Start of Extracted information

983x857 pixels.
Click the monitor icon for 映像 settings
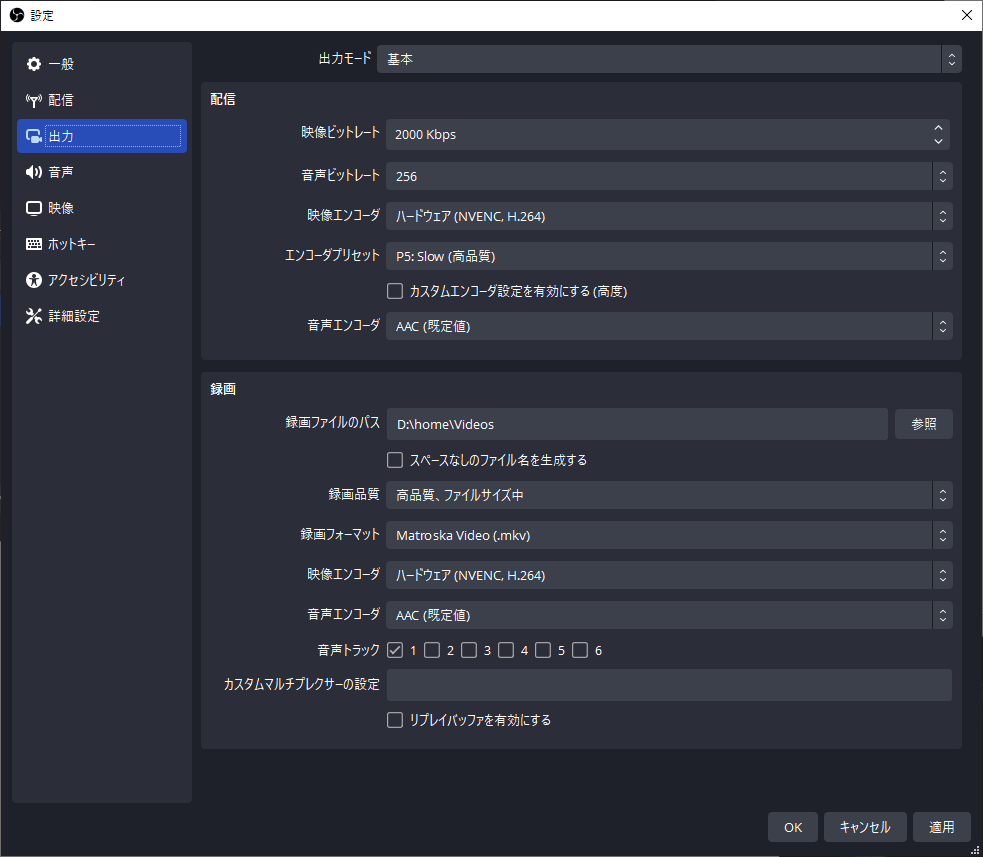pyautogui.click(x=34, y=208)
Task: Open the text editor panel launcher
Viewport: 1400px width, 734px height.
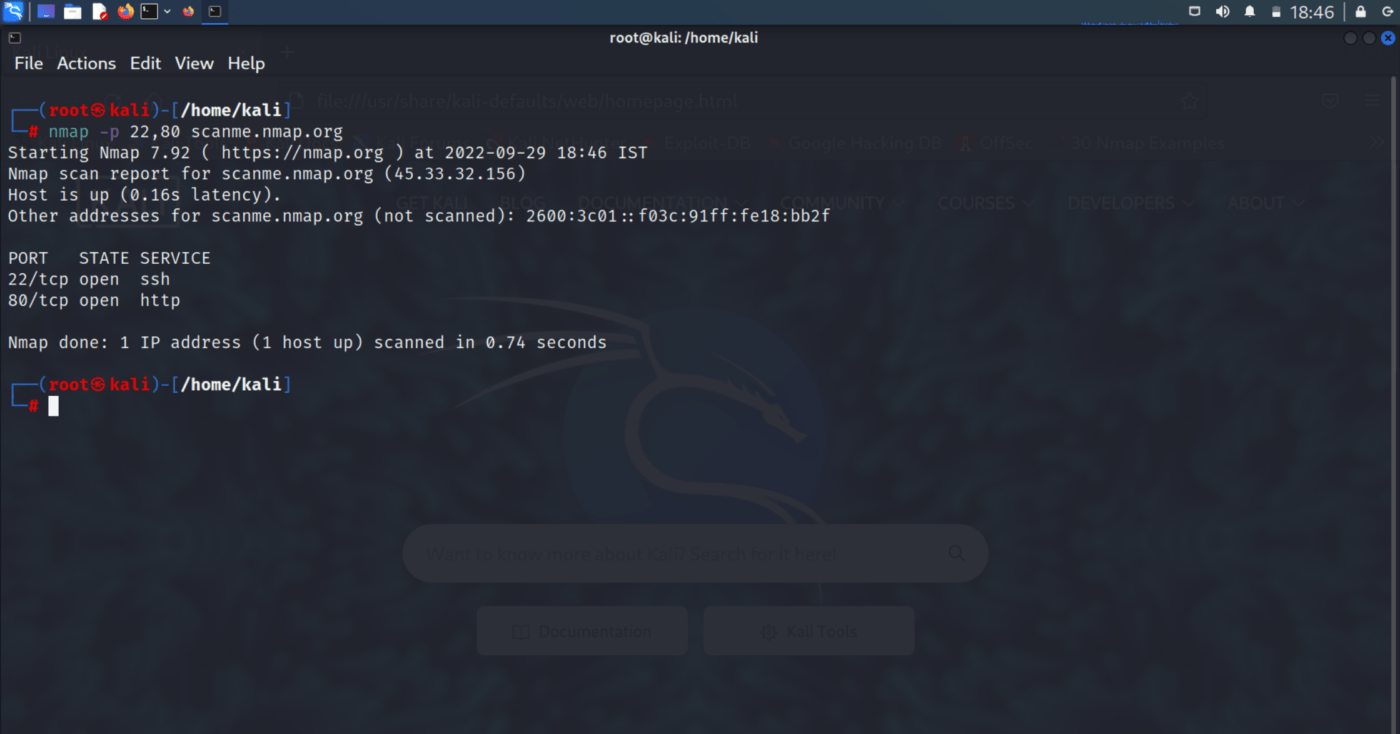Action: [x=99, y=12]
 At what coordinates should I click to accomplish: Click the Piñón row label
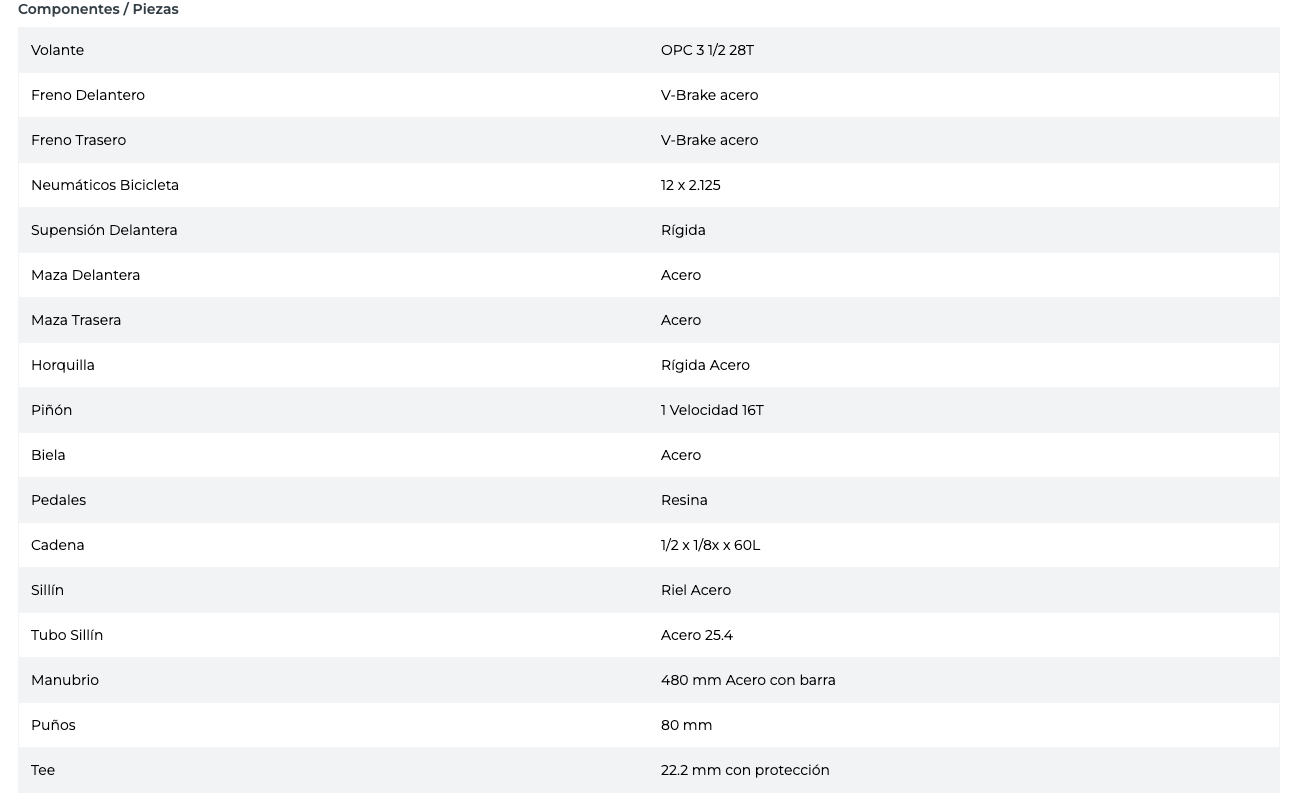[51, 410]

End of Extracted information

#### Work to complete:
Starting with the line that contains "Click the monitor icon for 映像 settings", reproduce every line down to the end of the listing above, both endpoints included. Pictures stay out.

#### Task answer:
Click the monitor icon for 映像 settings
pyautogui.click(x=34, y=208)
Task: Open the text editor panel launcher
Viewport: 1400px width, 734px height.
Action: [x=99, y=12]
 At what coordinates should I click to accomplish: Click the Piñón row label
[51, 410]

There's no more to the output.